Many people believe that one of the most successful ways of starting as a freelancer and maintaining a growing consulting or training business is to specialise or to find your own niche.
What is a business niche?
A niche business is one with a focus or area of specialisation. It is a market segment that particularly suits your experience, knowledge, talents, interests and personality. It is a segment of the market that you can make your own. You make it yours because it fits your expertise and your passion. Any niche must also reach a viable market that is hungry for a solution to a pain or need.
Why trainers and consultants avoid selecting a niche
Many consultants and trainers hesitate to pick a niche because they are afraid that if they narrow their target to a smaller specific group of people that they will miss out on too many potential clients. You can be a generalist consultant or trainer but I believe it is far better and in the longer term sustainable to have a clearly defined niche. My niche is business focus, ensuring any development activity add holistic value to the client organisation. A second is training trainers.
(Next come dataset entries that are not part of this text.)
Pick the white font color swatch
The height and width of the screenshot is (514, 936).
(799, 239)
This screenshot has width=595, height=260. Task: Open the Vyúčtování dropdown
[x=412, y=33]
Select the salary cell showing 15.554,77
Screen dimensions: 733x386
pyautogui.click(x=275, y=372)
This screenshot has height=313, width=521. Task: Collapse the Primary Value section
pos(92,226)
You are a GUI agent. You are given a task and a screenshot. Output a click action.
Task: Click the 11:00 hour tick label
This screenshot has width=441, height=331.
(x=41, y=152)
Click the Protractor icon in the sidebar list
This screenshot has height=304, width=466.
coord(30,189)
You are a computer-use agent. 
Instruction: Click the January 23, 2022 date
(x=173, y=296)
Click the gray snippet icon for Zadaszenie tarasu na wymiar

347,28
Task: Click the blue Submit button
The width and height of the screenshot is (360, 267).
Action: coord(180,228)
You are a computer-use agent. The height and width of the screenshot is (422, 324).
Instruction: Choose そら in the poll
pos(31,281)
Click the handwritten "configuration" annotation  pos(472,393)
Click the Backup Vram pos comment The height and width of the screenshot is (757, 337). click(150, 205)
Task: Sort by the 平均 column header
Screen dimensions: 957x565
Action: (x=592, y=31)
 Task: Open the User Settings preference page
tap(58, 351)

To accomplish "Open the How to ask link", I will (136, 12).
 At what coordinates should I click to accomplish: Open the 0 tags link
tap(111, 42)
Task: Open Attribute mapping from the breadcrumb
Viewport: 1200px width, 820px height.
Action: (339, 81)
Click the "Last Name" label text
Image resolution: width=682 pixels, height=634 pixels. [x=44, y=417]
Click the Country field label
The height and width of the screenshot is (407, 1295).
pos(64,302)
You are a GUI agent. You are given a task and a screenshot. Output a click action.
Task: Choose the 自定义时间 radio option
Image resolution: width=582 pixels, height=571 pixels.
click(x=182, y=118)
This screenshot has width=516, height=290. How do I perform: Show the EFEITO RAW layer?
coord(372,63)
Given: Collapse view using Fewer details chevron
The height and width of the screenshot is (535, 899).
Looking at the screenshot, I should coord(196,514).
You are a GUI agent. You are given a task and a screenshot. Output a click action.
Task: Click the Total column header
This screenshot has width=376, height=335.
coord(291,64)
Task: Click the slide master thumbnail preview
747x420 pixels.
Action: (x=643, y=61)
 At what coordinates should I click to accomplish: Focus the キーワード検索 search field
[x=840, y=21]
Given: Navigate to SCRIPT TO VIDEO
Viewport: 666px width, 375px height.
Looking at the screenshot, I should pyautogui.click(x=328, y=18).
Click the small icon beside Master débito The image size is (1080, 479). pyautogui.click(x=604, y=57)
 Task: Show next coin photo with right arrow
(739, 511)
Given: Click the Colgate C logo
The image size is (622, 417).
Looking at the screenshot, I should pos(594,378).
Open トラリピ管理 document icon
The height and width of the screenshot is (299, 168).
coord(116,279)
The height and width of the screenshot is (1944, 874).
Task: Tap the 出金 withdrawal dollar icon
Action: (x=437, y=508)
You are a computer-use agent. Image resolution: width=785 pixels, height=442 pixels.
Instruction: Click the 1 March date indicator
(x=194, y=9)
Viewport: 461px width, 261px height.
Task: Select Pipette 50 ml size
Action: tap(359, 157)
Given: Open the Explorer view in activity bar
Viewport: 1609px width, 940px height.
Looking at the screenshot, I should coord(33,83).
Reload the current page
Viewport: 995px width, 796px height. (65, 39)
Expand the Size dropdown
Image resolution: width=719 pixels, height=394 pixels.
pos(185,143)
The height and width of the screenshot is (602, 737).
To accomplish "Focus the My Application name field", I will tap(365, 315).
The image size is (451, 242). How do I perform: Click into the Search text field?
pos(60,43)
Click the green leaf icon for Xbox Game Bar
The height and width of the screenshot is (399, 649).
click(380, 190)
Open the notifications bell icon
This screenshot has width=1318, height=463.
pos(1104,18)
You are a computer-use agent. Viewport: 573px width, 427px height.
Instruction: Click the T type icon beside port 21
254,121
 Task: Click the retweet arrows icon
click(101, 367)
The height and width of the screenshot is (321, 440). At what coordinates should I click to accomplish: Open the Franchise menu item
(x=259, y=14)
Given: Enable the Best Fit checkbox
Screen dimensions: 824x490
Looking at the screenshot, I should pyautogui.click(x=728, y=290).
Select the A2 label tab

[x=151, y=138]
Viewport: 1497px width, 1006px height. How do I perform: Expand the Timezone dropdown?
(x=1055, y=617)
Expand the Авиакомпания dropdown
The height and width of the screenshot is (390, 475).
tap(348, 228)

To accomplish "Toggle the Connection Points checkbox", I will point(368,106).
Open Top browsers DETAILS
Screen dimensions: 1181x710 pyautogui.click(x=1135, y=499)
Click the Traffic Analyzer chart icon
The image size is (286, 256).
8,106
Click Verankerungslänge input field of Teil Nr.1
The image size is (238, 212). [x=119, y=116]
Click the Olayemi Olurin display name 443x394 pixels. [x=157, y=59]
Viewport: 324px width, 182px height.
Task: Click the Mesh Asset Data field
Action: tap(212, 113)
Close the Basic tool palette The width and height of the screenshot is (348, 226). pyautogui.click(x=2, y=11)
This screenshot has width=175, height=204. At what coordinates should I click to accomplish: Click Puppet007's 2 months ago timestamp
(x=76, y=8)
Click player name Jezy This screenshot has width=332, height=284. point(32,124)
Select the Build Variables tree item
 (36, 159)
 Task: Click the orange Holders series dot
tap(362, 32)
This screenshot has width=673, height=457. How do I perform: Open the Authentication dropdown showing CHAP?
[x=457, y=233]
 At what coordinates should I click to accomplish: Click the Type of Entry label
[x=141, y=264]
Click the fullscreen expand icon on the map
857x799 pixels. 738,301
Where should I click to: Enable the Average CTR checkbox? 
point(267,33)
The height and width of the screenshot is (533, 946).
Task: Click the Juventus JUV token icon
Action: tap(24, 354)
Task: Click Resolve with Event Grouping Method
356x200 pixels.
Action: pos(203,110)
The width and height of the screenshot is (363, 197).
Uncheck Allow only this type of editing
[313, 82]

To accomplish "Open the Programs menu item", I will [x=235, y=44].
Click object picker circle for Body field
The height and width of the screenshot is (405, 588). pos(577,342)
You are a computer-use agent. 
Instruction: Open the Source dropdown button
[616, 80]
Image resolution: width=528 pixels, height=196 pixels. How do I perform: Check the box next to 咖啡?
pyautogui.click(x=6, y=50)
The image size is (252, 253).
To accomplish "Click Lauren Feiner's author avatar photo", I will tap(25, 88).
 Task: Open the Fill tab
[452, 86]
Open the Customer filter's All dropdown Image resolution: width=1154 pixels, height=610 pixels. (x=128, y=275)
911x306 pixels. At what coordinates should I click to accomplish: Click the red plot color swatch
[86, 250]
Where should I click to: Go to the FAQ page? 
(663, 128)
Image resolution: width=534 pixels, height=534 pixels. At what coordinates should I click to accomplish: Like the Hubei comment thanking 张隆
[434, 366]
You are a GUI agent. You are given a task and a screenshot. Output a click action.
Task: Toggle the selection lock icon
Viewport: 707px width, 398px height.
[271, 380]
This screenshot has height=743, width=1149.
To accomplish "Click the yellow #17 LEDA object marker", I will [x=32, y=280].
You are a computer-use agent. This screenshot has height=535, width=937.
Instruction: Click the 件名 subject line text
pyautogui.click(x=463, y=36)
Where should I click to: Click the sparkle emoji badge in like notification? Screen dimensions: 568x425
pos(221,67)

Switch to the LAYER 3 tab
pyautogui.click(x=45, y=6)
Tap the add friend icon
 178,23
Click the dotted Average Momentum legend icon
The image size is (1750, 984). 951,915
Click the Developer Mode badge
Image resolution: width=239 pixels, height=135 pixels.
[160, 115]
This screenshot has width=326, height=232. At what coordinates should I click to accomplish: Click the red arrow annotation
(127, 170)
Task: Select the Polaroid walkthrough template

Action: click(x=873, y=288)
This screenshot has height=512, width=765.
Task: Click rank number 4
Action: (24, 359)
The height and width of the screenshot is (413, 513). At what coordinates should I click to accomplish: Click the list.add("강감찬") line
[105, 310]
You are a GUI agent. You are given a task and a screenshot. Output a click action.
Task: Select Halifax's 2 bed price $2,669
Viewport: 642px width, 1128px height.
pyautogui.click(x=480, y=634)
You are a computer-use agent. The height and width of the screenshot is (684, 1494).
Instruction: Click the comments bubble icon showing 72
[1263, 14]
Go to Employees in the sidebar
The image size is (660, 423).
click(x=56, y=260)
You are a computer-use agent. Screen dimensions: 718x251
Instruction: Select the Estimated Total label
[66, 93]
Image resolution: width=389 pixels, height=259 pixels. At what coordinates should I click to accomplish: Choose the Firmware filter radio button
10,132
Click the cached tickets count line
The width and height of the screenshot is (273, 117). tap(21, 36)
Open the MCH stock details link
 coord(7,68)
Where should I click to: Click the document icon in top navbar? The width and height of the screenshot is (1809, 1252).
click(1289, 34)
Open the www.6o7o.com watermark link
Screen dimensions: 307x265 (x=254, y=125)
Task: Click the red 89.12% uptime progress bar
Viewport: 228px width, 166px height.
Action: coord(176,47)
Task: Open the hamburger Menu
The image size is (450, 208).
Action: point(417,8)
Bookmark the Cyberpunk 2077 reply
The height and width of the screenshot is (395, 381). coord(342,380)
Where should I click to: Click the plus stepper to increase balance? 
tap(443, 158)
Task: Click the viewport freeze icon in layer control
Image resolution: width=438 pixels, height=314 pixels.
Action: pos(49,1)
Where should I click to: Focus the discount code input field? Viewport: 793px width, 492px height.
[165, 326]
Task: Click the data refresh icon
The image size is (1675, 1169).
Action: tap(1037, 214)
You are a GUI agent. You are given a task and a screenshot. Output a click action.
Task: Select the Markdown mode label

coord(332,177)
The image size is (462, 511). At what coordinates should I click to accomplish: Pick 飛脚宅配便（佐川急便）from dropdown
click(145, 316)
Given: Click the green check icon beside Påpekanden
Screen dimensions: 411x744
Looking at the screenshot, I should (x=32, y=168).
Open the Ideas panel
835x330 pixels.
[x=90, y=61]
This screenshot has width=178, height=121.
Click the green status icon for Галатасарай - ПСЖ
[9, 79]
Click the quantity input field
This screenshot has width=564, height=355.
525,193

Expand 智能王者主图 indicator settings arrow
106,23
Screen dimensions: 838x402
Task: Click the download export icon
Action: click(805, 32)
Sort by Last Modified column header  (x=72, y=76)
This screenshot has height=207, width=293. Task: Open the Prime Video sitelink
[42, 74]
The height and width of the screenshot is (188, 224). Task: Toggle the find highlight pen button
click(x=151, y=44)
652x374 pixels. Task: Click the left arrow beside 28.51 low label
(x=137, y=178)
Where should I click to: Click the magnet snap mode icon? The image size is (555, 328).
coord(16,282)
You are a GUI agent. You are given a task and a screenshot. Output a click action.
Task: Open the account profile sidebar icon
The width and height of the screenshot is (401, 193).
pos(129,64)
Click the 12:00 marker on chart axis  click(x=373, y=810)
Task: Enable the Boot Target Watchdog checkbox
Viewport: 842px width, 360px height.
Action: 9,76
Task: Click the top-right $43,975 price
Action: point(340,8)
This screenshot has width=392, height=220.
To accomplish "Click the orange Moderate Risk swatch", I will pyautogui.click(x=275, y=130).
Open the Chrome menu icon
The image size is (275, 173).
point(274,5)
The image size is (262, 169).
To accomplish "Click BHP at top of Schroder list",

Benefits of Picking a Niche for Consulting or Training
Picking a niche is important because you need to be able to clearly define whom you are marketing to and what their needs, desires, and challenges are. When you have a clearly defined niche you can become a know expert in your area. This advantage enables you to communicate to the market place and “show you know”. this might be on sites like TrainerBase, TrainingZone or HRZone etc.
How do I select my niche?
To help you identify an appropriate niche, make a list of all the areas in which you have a strong passion for as well as an appropriate level of knowledge and expertise. Undertake a SWOT analysis and make a list of all the credentials and experience you have in that area to help you realise that compared to most others you are an expert in that niche.
Picking a clearly defined target niche will allow you to communicate your understanding of their specific needs, challenges, and desires.